- _TEXTO DE ORIGEN_:

--*--

LAS MANOS SUCIAS, teatro político

Una obra de Jean-Paul Sartre que plantea el debate entre el ideal y la conveniencia

Las manos sucias Actúan: Daniel Hendler, Guido Botto Fiora, Florencia Torrente, María Zubiri, Ariel Pérez de María, Guillermo Aragonés, Nelson Rueda, Juan Pablo Galimberti, Ramiro Delgado – Música: Gustavo García Mendy – Iluminación: Miguel Solowej – Escenografía y Vestuario: Micaela Sleigh – Dramaturgia: Jean Paul Sartre – Adaptación y dirección: Eva Halac

Tal como sucede en Crónica de una muerte anunciada, la novela de Gabriel García Márquez; también aquí, apenas iniciada la obra, nos enteramos de que Hoederer, el personaje principal, va a morir asesinado. También sabemos que Hugo será quien lo ultime. Todo lo que resta es conocer el entramado de la historia, el devenir detallado de los acontecimientos. Y sobre todo las sutilezas que hacen al fundamento del porqué.

Jean Paul Sartre publicó Las manos sucias en 1947. La acción tiene lugar en un país imaginario,  que podría corresponderse con alguna región de la antigua Yugoslavia, durante la Segunda Guerra Mundial. EI gobierno está en manos de los conservadores, aliados de la Alemania nazi. Por otra parte, están el Partido Proletario, integrado por comunistas y aliado a los soviéticos, y los nacionalistas burgueses, contrarios a los otros dos bandos.

--*--

- _DATOS ALMACENADOS_:

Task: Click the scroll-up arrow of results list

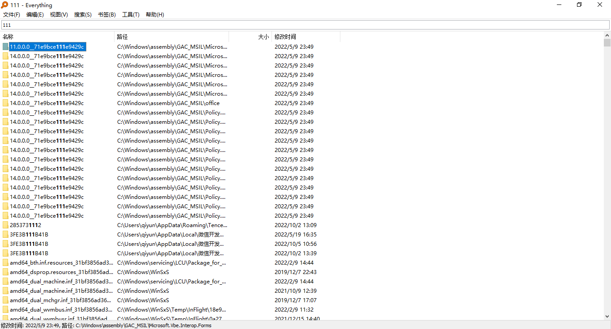Action: click(x=607, y=36)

--*--

- _PROBLEMA PLANTEADO 1_: Indica si cada afirmación concuerda con el texto sobre Las manos sucias y respalda cada respuesta con las palabras del texto que lo deciden: (a) Sartre publicó la obra en 1947; (b) la acción transcurre durante la Primera Guerra Mundial; (c) Hugo muere asesinado por Hoederer.
- _PROBLEMA PLANTEADO 2_: Transcribe del texto sobre Las manos sucias el pasaje comprendido entre "LAS MANOS SUCIAS, teatro" y "fundamento del porqué.", ambos incluidos.
El material es independiente del texto sobre Las manos sucias.

- _RESPUESTA 1_:
(a) Sí: «Jean Paul Sartre publicó Las manos sucias en 1947.»
(b) No: «durante la Segunda Guerra Mundial.»
(c) No: «nos enteramos de que Hoederer, el personaje principal, va a morir asesinado. También sabemos que Hugo será quien lo ultime.»

- _RESPUESTA 2_:
LAS MANOS SUCIAS, teatro político

Una obra de Jean-Paul Sartre que plantea el debate entre el ideal y la conveniencia

Las manos sucias Actúan: Daniel Hendler, Guido Botto Fiora, Florencia Torrente, María Zubiri, Ariel Pérez de María, Guillermo Aragonés, Nelson Rueda, Juan Pablo Galimberti, Ramiro Delgado – Música: Gustavo García Mendy – Iluminación: Miguel Solowej – Escenografía y Vestuario: Micaela Sleigh – Dramaturgia: Jean Paul Sartre – Adaptación y dirección: Eva Halac

Tal como sucede en Crónica de una muerte anunciada, la novela de Gabriel García Márquez; también aquí, apenas iniciada la obra, nos enteramos de que Hoederer, el personaje principal, va a morir asesinado. También sabemos que Hugo será quien lo ultime. Todo lo que resta es conocer el entramado de la historia, el devenir detallado de los acontecimientos. Y sobre todo las sutilezas que hacen al fundamento del porqué.